» **Quoted passage**
• • •

On 26/09/2007, John Vandenberg <jayvdb(a)gmail.com> wrote:
On 9/26/07, geni <geniice(a)gmail.com> wrote:
On 25/09/2007, John Vandenberg
<jayvdb(a)gmail.com> wrote:
In what way are they an issue?
1)there appears to be a market for low res album covers
How does this impact our use of album covers under fair-use?
the effect of the use upon the potential market for or value of the
copyrighted work.
2)the shear
number of them we use
This is due to the the shear number of albums in Wikipedia.
Doesn't help.
3)the lack of
commentry on the cover art in articles.
The majority of our hosted cover art are due to us having an article
about the work. Fair-use on the article about the album can be
minimally justified as for identification purposes. Not ideal, but
also not disputable.
Please don't say things like not disputable with regards to fair use.
The closest you can get is consistent with piece of case law X in this
case there isn't any.

• • •

» **Task set**
1 - List the numbered issues with album covers raised in the fair-use discussion, quoting each one.
2 - Translate this sentence from the fair-use discussion into Spanish: "The majority of our hosted cover art are due to us having an article about the work."
3 - In the fair-use discussion, condense the paragraph beginning "The majority of our hosted cover art" into one sentence that keeps its main points.

» **Material**
• • •

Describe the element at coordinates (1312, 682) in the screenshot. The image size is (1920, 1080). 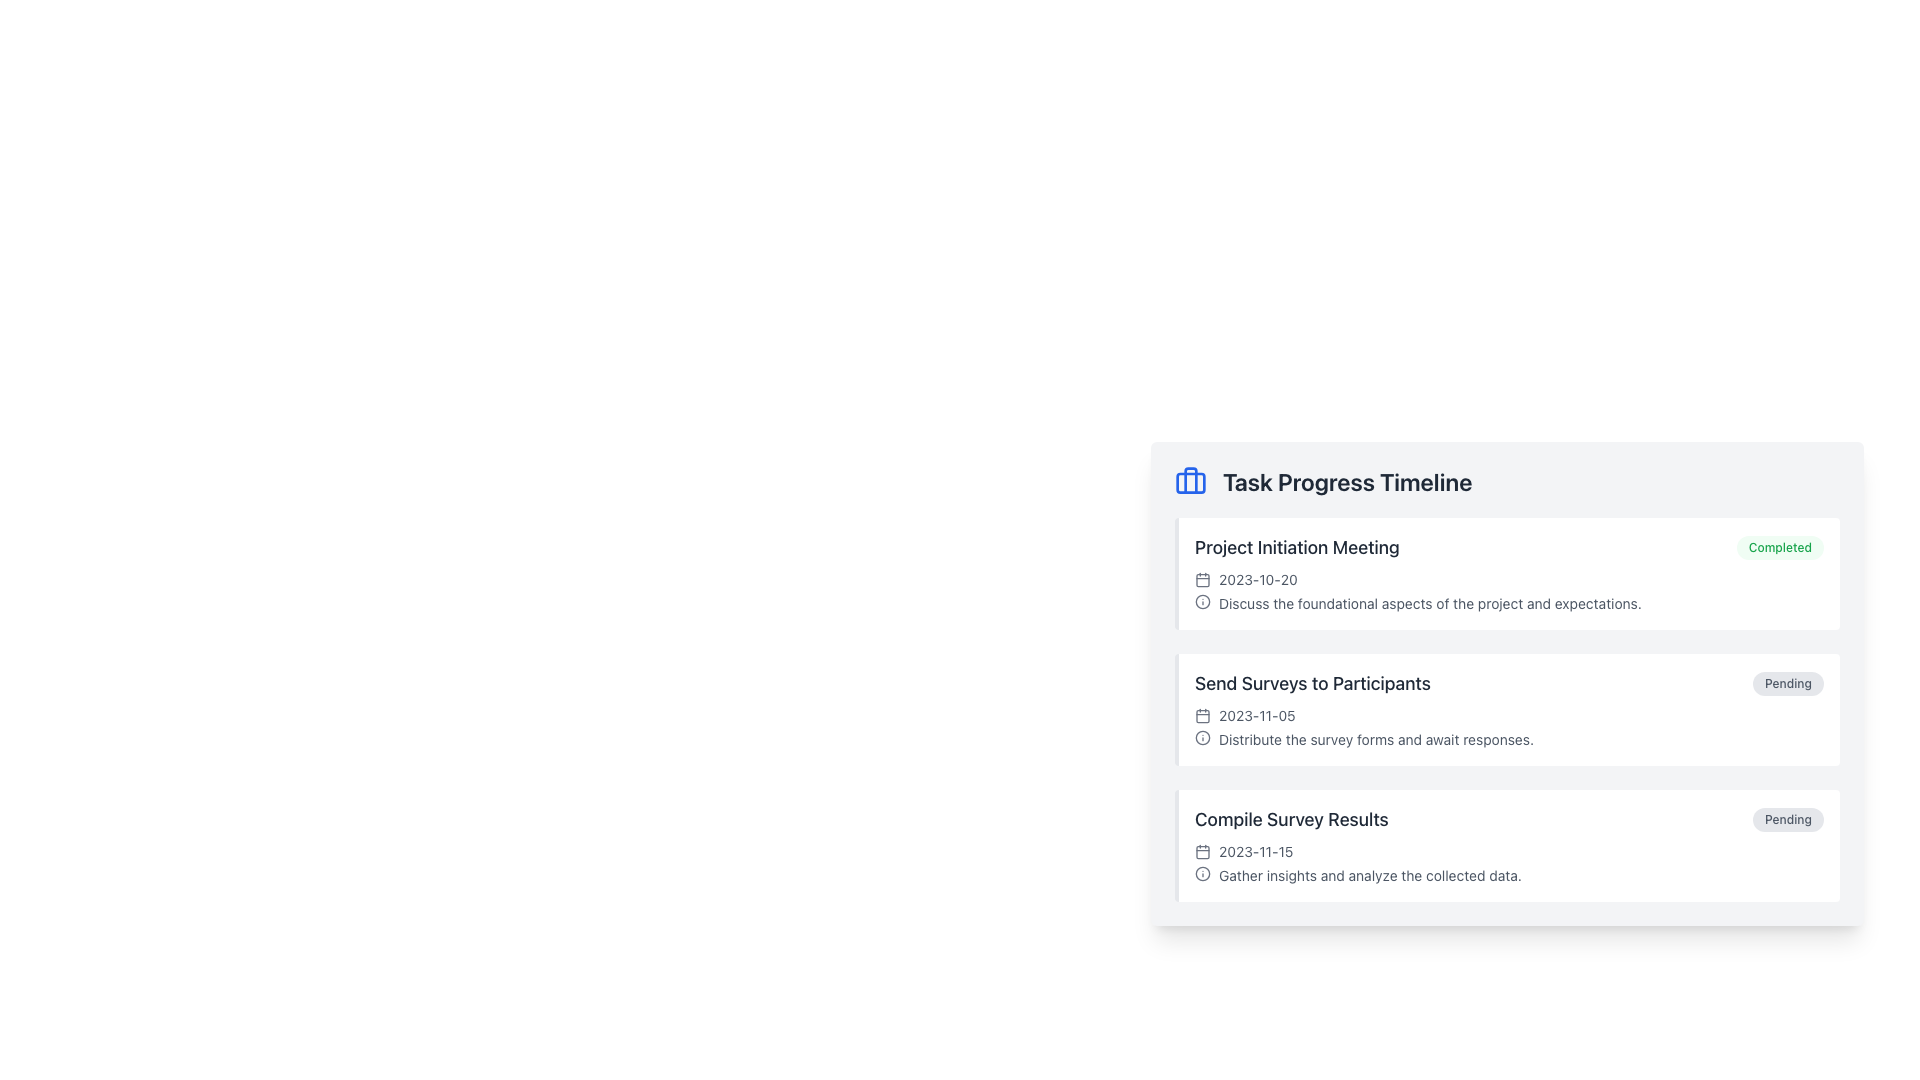
I see `the 'Send Surveys to Participants' Text Label element, which is styled with large, bold dark gray text that changes to blue on hover, located in the middle section of the timeline interface` at that location.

• • •

» **Exercise results**
1 -
1) "there appears to be a market for low res album covers"
2) "the shear number of them we use"
3) "the lack of commentry on the cover art in articles"

2 - La mayor parte de las portadas que alojamos se debe a que tenemos un artículo sobre la obra.

3 - Most hosted cover art exists because there is an article about the work, and using it there for identification is a minimal justification that is not ideal but also not disputable.